Fake malaria drugs threaten crisis in Africa
The emergence of fake and poor quality anti-malarial drugs could dash hopes of controlling malaria in Africa, warn experts writing in the Malaria Journal. Millions of lives could be put at risk unless urgent action is taken, they argue.
The international team led by Oxford University researchers report cases where medicines are on sale in Africa that have been deliberately counterfeited by criminals or are of poor quality resulting from factory errors.
Not only are these drugs potentially harmful to the patient, but they risk promoting the emergence of drug resistance among the parasites that cause malaria.
The Wellcome Trust-funded researchers examined anti-malarials collected in 11 African countries between 2002 and 2010, which they believed to be either fake or substandard.
Their analysis showed that some counterfeits contained a mixture of the wrong pharmaceutical ingredients, some of which may initially alleviate malaria symptoms but would not cure malaria. Worse still, these unexpected ingredients could cause potentially serious side effects, particularly if they were to interact with other drugs the patient was taking, such as antiretroviral therapies for HIV.
Some of the fake drugs also contained small amounts of artemisinin derivatives, the most effective anti-malarial drugs available, perhaps to try to ensure that the drug would pass simple authenticity tests.
But taken at such low levels, the drug is unlikely to rid the body of malaria parasites, and could lead to the emergence of resistance to artemisinin.
The researchers also identified pollen found in some of the tablets which indicated that the counterfeits originated in eastern Asia.
In 2001, police in Guangzhou, China, arrested Nigerian and Chinese men for production of counterfeits of the anti-malarial halofantrine. No evidence was found from the pollen analysis of counterfeit pharmaceutical production in Africa.
However, production facilities for packaging materials for counterfeit anti-malarials have been seized in Nigeria.
'Public health organisations must take urgent, coordinated action to prevent the circulation of counterfeit and substandard medicines and improve the quality of the medicines that patients receive,' says lead researcher Dr Paul Newton of Oxford University, who is based in Laos where he leads the Wellcome Trust-Mahosot Hospital-Oxford University Tropical Medicine Research Collaboration.
Malaria is estimated to kill around 800,000 people each year, mainly young children and pregnant women. The most effective anti-malarial drugs are the artemisinin derivatives. Fears over the development of resistance mean that they are recommended to be used with one or more other drugs as artemisinin-based combination therapies (ACTs).

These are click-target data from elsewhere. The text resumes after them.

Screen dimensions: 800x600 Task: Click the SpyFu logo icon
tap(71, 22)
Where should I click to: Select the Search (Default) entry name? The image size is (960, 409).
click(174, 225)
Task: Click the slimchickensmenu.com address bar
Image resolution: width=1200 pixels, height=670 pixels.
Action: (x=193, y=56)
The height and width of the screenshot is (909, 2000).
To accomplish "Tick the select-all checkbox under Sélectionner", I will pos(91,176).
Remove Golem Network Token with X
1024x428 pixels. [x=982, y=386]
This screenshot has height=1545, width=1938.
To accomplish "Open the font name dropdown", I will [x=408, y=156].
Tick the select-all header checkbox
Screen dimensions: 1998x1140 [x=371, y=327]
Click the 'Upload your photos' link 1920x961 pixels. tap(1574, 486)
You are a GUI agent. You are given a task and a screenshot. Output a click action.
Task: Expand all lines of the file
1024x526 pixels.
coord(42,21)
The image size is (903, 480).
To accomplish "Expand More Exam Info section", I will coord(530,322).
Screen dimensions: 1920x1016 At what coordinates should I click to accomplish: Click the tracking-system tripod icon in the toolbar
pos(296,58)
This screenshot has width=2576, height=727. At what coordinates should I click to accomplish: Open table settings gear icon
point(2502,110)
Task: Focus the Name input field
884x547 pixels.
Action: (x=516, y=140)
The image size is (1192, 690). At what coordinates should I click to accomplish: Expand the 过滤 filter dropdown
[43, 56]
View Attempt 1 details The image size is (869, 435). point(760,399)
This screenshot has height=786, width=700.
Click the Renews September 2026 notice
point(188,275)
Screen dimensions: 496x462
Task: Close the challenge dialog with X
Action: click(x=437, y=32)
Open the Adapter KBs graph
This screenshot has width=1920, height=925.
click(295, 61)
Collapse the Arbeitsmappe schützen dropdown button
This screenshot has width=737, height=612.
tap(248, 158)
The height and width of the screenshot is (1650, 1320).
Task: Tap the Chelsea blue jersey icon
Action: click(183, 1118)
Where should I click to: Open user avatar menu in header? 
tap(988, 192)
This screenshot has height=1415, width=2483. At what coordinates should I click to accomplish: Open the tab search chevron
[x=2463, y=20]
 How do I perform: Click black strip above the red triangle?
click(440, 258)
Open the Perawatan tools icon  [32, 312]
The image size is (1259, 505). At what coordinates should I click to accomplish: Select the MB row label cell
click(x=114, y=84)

Dr Newton adds: 'The enormous investment in the development, evaluation and deployment of anti-malarials is wasted if the medicines that patients actually take are, due to criminality or carelessness, of poor quality and do not cure.
'Malaria can be readily treated with the right drugs of good quality, but poor quality medicines, as well as increasing mortality and morbidity, risk exacerbating the economic and social impact of malaria on societies that are already poor. Worse still, they encourage drug resistance, potentially resulting in the failure of artemisinin treatments, with profound consequences for public health in Africa.'
Dr Newton and colleagues argue that multiple parallel strategies are needed to tackle this problem. Their recommendations include increased investment in national medicine regulatory authorities in Africa and improving access to good quality, affordable artemisinin combination therapies.
'Failure to take action will put at risk the lives of millions of people, particularly children and pregnant women,' says Dr Newton.